■ **Aim of the task**: When a line of the records below contains the string "profile", copy that whole line.

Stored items
-- Opening Marker --

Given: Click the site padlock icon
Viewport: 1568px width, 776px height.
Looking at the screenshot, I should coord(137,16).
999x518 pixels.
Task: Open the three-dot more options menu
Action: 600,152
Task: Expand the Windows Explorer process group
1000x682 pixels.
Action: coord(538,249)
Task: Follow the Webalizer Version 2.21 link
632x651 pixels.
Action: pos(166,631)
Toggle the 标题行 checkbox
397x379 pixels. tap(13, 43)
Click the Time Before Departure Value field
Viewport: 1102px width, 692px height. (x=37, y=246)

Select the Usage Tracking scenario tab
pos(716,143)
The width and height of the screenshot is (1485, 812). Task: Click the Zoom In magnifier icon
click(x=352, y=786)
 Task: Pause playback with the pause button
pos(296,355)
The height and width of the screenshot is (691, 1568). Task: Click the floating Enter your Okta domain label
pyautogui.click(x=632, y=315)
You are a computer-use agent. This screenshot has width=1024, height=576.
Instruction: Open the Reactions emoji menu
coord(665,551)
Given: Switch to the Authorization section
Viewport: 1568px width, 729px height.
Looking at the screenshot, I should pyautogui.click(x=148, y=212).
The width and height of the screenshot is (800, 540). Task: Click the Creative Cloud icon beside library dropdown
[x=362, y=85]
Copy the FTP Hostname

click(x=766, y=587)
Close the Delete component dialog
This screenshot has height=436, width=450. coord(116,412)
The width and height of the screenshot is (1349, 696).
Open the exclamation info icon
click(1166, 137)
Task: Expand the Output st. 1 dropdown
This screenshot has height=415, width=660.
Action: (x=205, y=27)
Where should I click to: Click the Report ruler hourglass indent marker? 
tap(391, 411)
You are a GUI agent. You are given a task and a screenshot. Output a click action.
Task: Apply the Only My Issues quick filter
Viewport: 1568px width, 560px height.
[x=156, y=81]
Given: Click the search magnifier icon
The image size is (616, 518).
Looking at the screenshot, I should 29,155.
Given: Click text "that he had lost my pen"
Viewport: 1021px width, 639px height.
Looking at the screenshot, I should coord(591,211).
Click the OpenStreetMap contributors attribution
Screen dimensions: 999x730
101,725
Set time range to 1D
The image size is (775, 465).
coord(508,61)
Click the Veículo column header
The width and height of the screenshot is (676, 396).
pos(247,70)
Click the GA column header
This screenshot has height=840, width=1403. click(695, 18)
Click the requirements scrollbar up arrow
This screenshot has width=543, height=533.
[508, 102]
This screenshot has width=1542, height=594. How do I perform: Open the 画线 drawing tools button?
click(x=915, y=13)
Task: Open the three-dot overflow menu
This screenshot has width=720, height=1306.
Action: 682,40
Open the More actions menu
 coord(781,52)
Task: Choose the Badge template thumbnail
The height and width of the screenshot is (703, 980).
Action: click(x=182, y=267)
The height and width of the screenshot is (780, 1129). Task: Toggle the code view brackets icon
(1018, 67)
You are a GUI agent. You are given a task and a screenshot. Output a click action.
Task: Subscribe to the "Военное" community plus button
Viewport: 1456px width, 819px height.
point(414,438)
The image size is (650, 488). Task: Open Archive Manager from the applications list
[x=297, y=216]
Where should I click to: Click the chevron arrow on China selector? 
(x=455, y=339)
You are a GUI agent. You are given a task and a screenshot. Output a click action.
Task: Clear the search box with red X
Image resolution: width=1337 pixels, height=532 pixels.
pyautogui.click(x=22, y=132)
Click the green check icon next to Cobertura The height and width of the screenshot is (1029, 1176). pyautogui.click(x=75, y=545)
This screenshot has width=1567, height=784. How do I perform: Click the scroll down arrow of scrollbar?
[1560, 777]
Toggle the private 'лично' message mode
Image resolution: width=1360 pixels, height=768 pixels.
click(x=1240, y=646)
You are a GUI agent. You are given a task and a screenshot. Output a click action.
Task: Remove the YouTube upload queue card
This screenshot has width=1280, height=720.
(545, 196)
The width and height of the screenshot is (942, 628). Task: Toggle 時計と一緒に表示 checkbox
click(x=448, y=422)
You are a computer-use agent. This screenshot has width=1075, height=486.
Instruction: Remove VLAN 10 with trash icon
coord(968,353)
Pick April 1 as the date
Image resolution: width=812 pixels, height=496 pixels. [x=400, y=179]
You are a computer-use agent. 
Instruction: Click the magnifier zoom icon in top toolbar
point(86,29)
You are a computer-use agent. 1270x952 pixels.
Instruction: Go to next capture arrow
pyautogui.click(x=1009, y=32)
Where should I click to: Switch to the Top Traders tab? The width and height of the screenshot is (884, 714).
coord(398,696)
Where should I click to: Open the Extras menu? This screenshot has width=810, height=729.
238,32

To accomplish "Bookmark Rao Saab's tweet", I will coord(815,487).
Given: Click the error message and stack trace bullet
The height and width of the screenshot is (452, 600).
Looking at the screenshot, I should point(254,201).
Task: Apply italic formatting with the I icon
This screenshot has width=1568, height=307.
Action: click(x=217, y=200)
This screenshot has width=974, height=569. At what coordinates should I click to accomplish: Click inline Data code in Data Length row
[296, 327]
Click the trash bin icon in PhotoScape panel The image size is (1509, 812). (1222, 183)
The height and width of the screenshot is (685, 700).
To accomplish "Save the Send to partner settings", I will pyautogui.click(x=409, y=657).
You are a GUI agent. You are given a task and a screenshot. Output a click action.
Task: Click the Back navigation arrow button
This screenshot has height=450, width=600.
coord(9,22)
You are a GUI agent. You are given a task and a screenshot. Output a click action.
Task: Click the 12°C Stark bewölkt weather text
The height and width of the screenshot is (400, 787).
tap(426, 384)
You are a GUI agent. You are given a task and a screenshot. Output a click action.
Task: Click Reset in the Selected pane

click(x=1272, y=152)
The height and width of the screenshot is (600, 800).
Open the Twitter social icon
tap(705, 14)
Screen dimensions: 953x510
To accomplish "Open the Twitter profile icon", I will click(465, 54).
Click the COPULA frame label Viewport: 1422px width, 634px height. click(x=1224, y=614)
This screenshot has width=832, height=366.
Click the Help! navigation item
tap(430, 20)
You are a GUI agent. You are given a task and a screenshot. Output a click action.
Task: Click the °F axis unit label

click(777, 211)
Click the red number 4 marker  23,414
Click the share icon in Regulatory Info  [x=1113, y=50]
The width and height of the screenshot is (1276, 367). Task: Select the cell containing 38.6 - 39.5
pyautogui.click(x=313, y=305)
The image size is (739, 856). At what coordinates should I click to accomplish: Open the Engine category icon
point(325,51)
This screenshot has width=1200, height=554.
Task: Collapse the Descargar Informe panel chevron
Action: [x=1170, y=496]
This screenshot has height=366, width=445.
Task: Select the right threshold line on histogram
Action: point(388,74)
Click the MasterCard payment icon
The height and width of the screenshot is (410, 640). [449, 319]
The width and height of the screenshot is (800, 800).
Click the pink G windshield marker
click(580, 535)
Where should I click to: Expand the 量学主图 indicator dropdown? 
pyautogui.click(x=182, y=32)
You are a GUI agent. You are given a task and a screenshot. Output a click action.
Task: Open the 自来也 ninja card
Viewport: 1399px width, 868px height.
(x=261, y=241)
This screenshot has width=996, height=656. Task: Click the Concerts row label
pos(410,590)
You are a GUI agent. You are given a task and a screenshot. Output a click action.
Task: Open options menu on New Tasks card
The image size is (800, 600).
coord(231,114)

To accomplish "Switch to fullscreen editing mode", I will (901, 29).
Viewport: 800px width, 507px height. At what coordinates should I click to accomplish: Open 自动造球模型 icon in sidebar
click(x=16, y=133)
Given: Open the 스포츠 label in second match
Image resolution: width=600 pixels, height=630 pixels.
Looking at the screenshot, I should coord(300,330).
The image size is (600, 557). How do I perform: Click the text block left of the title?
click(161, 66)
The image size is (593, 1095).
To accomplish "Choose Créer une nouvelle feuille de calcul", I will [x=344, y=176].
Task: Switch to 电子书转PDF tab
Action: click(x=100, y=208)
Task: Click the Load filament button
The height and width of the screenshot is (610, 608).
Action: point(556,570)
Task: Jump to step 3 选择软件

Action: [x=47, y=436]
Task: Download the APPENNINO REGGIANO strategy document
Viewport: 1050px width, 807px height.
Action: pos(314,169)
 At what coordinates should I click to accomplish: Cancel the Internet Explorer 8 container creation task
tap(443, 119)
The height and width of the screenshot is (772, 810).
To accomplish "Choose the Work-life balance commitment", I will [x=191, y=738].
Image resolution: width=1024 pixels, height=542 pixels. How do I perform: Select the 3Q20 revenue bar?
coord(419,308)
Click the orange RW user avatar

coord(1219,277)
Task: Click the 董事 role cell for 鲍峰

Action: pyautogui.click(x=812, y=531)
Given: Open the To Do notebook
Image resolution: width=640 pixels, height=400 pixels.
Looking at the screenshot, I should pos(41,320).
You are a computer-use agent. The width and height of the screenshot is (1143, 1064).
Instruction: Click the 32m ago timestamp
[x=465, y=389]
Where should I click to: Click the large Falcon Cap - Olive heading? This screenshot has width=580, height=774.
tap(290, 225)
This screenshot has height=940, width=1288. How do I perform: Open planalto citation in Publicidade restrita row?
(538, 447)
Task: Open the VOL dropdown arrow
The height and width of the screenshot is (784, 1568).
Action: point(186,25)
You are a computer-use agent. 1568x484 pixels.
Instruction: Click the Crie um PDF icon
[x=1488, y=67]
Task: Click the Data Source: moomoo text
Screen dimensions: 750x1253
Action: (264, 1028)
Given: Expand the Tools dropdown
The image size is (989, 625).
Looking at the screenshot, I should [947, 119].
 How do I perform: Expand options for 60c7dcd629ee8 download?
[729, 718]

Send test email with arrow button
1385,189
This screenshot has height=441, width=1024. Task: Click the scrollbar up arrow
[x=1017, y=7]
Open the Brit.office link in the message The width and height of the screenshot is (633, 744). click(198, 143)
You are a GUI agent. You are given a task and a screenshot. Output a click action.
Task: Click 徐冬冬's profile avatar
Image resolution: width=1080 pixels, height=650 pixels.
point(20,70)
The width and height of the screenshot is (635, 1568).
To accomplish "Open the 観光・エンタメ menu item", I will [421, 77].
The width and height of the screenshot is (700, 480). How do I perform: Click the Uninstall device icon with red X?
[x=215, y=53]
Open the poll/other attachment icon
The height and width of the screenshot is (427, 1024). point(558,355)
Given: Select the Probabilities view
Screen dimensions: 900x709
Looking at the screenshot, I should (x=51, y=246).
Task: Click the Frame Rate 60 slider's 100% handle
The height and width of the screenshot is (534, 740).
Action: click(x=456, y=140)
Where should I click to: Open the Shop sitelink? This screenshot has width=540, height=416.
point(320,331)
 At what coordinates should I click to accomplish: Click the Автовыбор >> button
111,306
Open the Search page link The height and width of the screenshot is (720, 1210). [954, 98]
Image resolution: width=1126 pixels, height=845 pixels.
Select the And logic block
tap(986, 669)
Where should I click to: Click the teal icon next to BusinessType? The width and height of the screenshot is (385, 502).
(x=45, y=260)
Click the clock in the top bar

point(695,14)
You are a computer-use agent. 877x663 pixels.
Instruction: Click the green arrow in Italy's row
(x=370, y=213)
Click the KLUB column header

-- Closing Marker --

■ **Solution to the exercise**:
To accomplish "Open the Twitter profile icon", I will click(465, 54).
Task: Click 徐冬冬's profile avatar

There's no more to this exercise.